После того, как высокопоставленный ловелас уехал, Феликс кое-как поднялся с обочины и, не стряхивая снег с пальто, пошёл, куда глаза глядят. Под калиткой остался измятый букет хризантем – таких же белых и пушистых, как снег.
…Мороз крепчал, но он не замечал этого. Ему было жарко. Чувство смертельной обиды, смешанное с жаждой мести, распирало его существо изнутри, разрывая на тысячи частей. Обидчивость и мстительность – это не врождённые черты характера; они формируются со временем. Когда в юности Феликс занимался боксом, он никогда не испытывал ни злости к соперникам, ни жажды мести. «Откуда во мне это стремление?» – спрашивал он себя, но, не находя на этот вопрос ответа, продолжал ходить вокруг своего двора.
Как отомстить наглой и подлой твари, которой он отдал всё? Она убила не только всё то, что таилось в нём чистого и прекрасного; она хладнокровно уничтожила также и веру в людей, в женщин. Она убила Мечту…
Как отомстить тому, который прикрывается охраной и высоким положением?
Возможно, он сам как-то виновен в отношении Амалии? Задумавшись над этим, Феликс невольно остановился. Разве он плохо относился к этой женщине, разве обижал? Да ну, быть того не может!

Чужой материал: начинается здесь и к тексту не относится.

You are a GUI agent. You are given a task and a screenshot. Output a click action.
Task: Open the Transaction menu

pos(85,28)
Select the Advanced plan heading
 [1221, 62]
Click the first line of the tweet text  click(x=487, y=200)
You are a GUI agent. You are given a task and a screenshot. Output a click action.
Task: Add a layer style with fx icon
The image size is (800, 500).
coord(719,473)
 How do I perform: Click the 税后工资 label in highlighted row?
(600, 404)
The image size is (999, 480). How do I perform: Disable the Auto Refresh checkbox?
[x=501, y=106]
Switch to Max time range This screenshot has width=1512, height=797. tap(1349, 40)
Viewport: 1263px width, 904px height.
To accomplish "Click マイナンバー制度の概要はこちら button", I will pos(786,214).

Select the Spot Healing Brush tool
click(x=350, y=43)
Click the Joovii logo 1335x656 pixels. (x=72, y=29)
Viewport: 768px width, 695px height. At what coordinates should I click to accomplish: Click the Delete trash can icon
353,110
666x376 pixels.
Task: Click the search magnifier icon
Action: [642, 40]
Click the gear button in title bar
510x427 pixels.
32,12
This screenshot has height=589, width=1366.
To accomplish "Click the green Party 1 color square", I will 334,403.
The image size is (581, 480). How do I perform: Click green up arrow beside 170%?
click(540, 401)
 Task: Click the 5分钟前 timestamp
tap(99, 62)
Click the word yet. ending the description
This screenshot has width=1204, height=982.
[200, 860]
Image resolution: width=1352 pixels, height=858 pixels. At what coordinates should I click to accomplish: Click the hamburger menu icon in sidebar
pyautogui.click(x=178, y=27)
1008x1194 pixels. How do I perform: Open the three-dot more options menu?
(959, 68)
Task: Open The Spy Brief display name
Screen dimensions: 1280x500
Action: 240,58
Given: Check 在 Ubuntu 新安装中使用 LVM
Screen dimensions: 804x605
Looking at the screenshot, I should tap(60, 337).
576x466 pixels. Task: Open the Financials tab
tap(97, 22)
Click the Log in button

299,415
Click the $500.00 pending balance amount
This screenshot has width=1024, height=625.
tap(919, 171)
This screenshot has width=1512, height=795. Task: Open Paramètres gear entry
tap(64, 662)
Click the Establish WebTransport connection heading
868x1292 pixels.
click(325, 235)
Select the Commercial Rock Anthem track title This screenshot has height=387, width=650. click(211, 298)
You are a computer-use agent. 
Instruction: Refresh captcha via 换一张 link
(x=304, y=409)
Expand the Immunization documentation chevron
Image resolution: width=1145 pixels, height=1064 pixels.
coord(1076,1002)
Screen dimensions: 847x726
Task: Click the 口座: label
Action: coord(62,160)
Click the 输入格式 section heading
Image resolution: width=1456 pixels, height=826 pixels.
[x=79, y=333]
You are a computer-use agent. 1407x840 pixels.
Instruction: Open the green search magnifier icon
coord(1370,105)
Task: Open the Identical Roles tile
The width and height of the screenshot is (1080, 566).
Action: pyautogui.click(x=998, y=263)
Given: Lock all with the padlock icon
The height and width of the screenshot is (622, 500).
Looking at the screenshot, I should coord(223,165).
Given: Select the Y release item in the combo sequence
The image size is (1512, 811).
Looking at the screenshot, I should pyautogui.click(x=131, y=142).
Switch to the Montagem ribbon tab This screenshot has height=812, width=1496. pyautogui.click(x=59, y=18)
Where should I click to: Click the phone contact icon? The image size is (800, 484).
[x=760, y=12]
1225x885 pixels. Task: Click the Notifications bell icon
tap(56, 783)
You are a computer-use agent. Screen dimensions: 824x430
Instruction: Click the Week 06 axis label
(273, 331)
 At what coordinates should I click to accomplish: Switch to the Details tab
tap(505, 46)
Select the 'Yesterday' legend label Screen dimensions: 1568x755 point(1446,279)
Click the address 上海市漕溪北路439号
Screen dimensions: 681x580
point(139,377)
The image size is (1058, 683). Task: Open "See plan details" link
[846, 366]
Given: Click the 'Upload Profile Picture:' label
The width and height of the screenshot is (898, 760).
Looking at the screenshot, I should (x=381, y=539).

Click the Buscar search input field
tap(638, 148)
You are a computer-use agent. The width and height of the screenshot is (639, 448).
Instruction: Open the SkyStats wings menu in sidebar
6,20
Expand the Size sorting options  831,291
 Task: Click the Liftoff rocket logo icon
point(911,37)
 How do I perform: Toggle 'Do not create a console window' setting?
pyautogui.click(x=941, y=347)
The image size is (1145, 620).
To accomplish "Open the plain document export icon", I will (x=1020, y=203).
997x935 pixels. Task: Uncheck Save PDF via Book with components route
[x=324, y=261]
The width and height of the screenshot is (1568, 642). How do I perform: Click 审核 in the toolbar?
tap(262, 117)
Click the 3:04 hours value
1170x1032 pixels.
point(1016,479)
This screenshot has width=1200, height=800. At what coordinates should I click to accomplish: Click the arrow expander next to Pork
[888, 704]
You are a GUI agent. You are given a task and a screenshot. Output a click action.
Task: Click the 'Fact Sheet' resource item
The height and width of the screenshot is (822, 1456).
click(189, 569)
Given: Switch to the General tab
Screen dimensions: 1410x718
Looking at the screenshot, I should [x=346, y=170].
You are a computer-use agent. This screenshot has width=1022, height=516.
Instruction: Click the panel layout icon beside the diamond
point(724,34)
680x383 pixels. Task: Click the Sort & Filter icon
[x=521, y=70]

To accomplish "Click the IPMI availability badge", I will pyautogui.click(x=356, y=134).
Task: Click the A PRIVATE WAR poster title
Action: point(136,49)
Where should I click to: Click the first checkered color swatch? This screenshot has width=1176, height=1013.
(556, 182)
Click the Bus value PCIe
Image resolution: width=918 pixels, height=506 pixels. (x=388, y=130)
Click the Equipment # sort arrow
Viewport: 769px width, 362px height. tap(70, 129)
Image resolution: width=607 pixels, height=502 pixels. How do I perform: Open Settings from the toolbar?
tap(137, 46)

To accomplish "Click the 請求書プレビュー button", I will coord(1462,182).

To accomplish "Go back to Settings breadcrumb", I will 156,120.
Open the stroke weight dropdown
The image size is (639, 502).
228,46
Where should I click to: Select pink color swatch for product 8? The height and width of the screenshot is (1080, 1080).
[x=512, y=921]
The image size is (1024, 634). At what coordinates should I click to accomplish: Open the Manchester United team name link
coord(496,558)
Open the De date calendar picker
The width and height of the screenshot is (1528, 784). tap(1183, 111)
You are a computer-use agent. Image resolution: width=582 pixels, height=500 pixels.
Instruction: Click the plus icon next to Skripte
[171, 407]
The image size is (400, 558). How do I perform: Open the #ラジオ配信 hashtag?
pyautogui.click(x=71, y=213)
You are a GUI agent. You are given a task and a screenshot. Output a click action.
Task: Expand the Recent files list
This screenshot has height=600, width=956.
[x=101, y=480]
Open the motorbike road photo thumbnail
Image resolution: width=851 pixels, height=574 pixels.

Это она, она виновата! Прийти сюда совсем пацанкой, на всё готовое, ничего не делать по дому, вести беззаботную жизнь, выучиться за его счёт, купаться в лучах его славы, пользоваться всеми привилегиями от его имени, использовать его в каких-то своих тёмных интересах…
Нет, она не любила его изначально. Но как же можно жить с человеком, которого не любишь – есть с ним за одним столом, целоваться, спать в одной постели?
Амалия запятнала не только себя, его, но и само понятие «семья». Она растоптала не только его достоинство, но и душу. С каким сердцем, с какими мыслями он теперь будет исполнять роли Ромео или севильского цирюльника?
Эту обиду никогда не забыть, это пятно ничем не отмыть, и в свои 32 года Феликс хорошо это понимал.
Ей всё безразлично, как ветреной бабочке, а ему предстоит с этим жить и страдать.
И смех, смех…
От этих мыслей сердце снова сжалось чьей-то безжалостной, грязной рукой. В голове помутилось, так что он был вынужден остановиться снова и охватить её руками. Когда приступ несколько угомонился и руки отпустили виски, Феликс вздрогнул от неожиданности: в каких-то двух шагах перед ним стоял человек, одетый в чёрный фрак, пальто нараспашку и шляпу, – столь же чёрную, как ночь, как обида, как само зло. Он молчаливо взирал на Феликса, не реагируя ни на его удивление, ни на едва различимый возглас, означающий шок. Казалось, будто его глубоко запавшие чёрные глаза устремлены в саму душу артиста, всё в ней бесцеремонно перековыривают и переворачивают, обнажая наиболее потаённые уголки. Наконец, человек произнёс:
– Ну и досталось же тебе сегодня!
В ответ пострадавший пробормотал что-то невнятное.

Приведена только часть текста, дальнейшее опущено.